Collected data:
[Start of Attachment]

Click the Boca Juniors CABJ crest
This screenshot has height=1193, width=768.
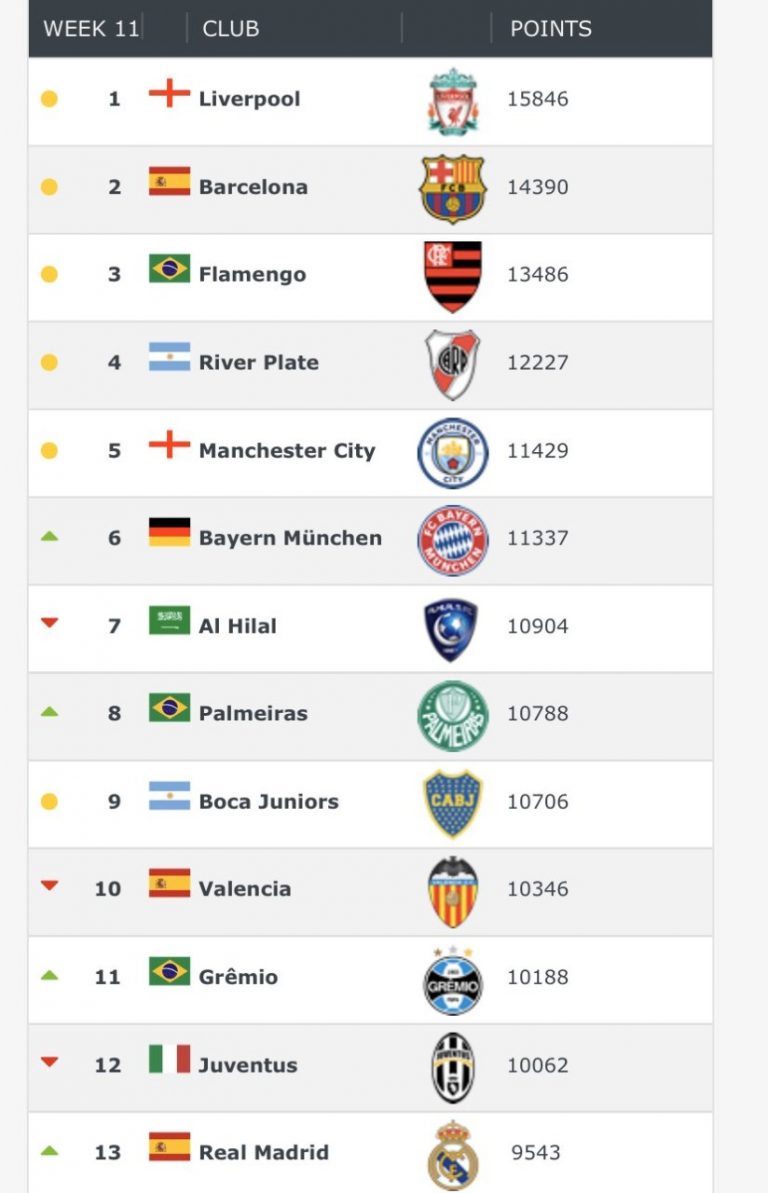coord(453,803)
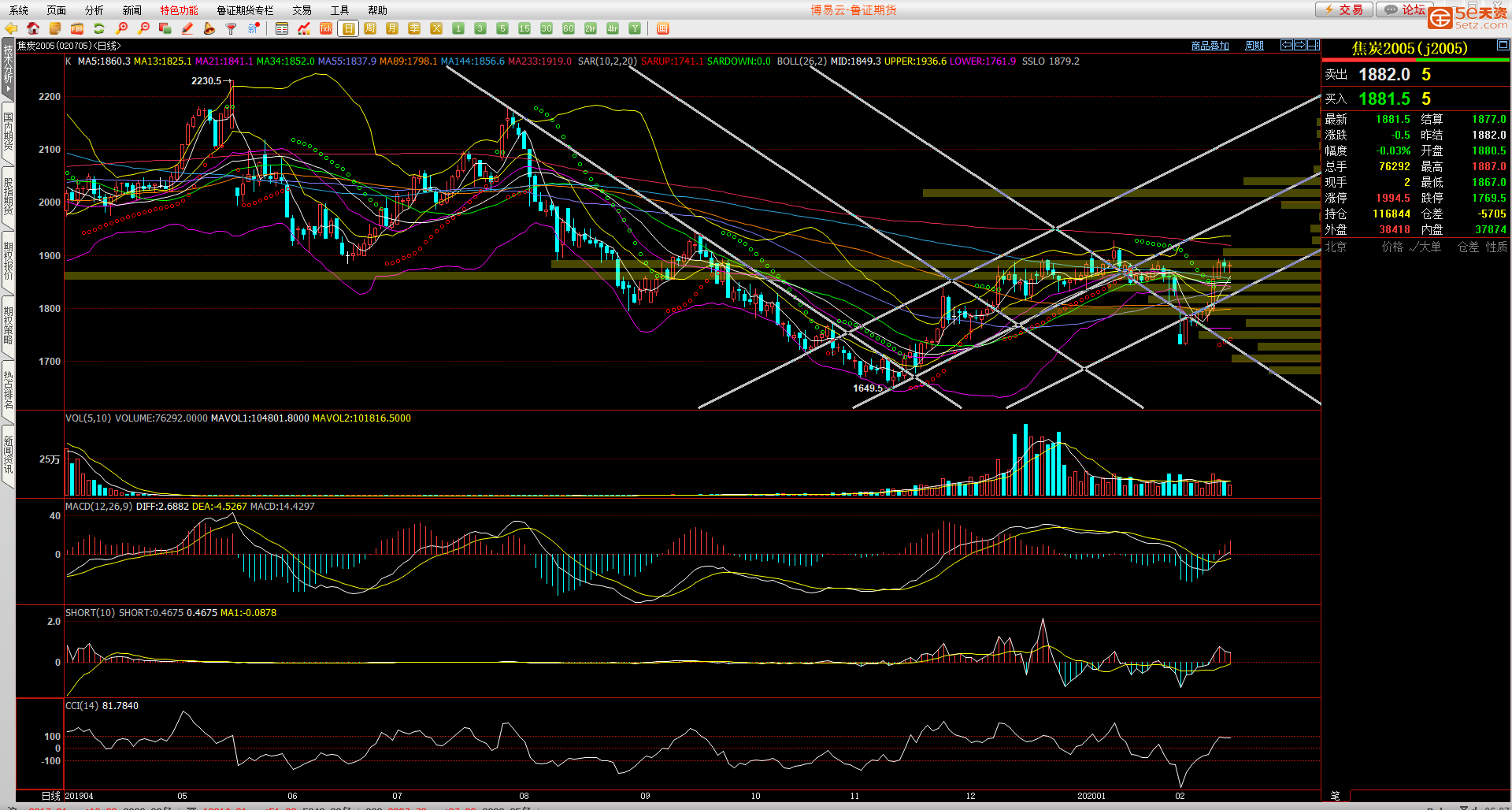The height and width of the screenshot is (810, 1512).
Task: Click the 交易 lightning button
Action: click(1344, 9)
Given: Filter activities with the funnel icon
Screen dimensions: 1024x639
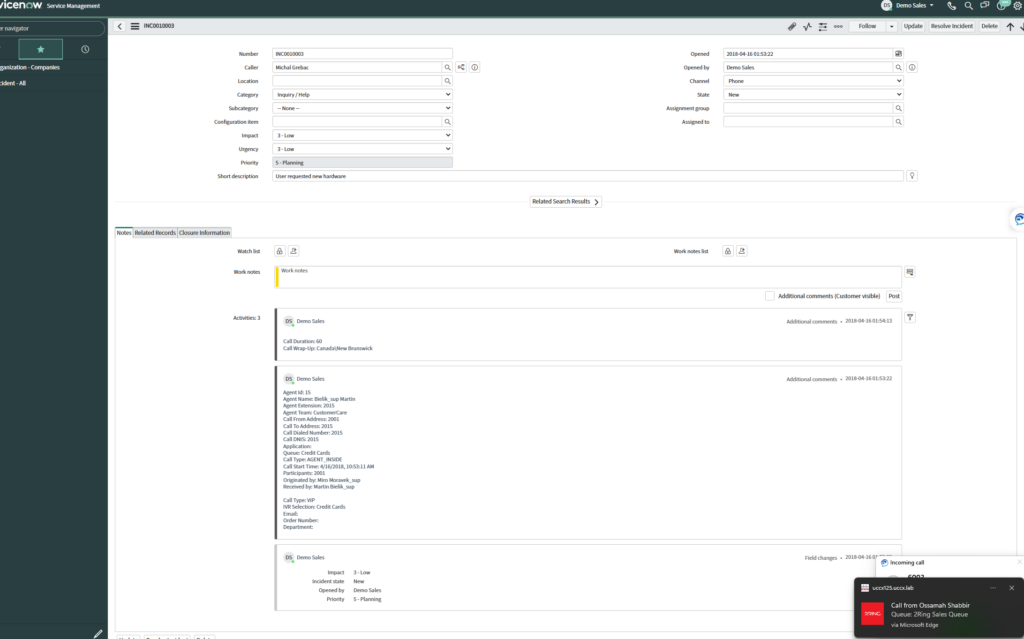Looking at the screenshot, I should pyautogui.click(x=908, y=316).
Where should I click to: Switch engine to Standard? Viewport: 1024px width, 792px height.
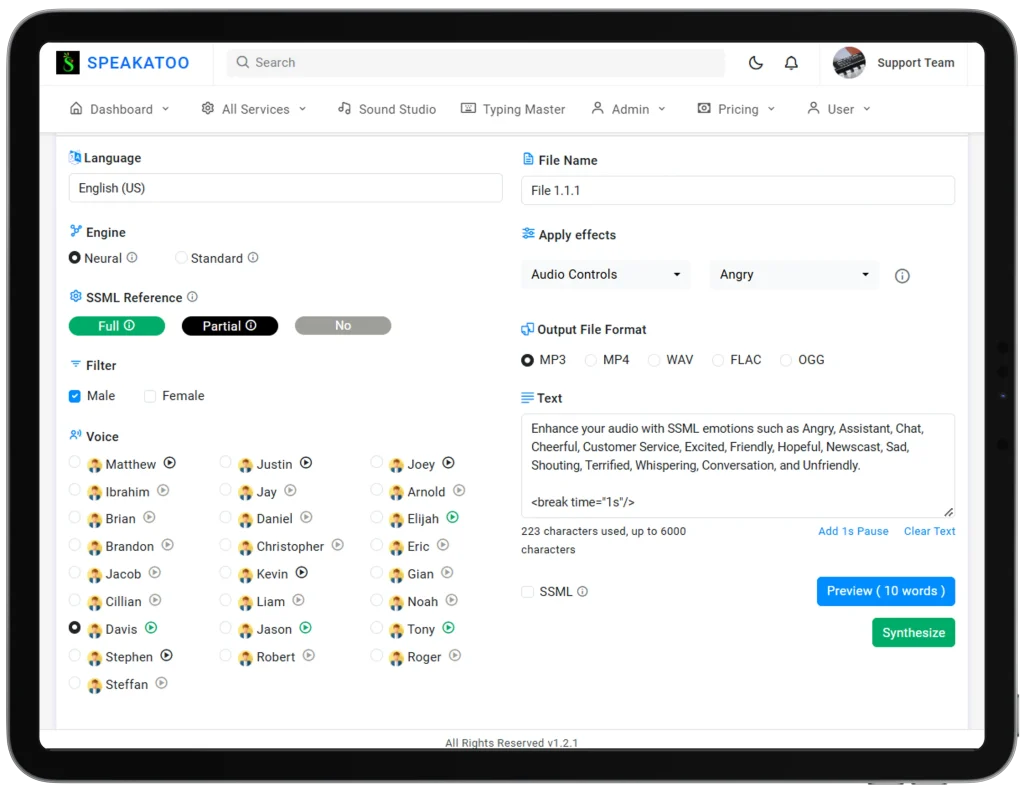click(x=184, y=258)
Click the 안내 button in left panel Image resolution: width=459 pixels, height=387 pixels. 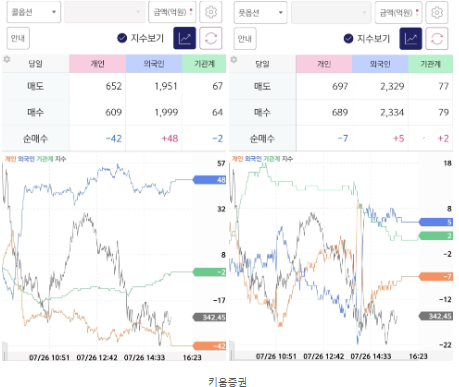click(18, 38)
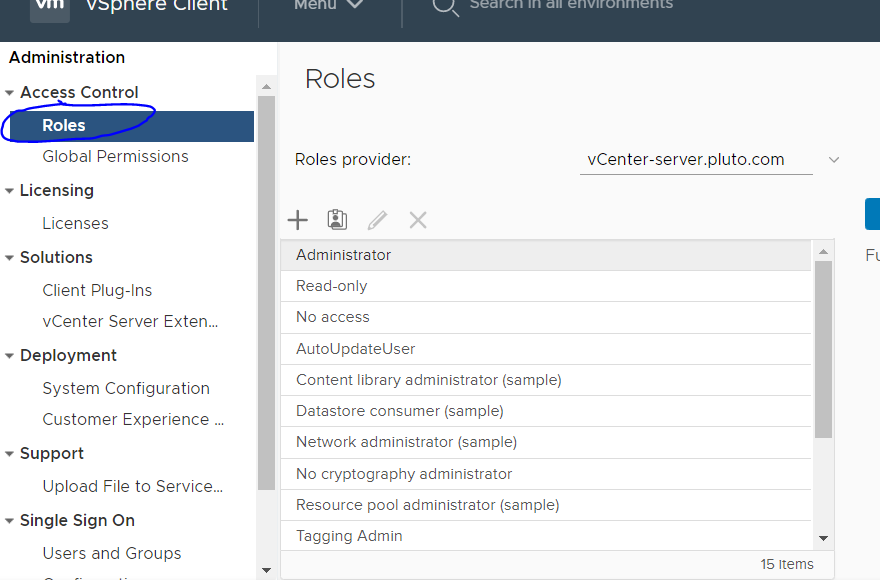This screenshot has height=580, width=880.
Task: Select the Read-only role
Action: pyautogui.click(x=332, y=286)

[End of Attachment]

■ DIRECTIONS ■
Going by the data above, give back only the lines from the one containing "This screenshot has height=1193, width=768." through the one containing "Given: Filter activities with the funnel icon", exactly as they stand, both ends included and no images.

■ OUTPUT OF THE EXERCISE ■
This screenshot has height=1193, width=768.
coord(453,803)
The height and width of the screenshot is (810, 1512).
Task: Click the 交易 lightning button
Action: click(1344, 9)
Given: Filter activities with the funnel icon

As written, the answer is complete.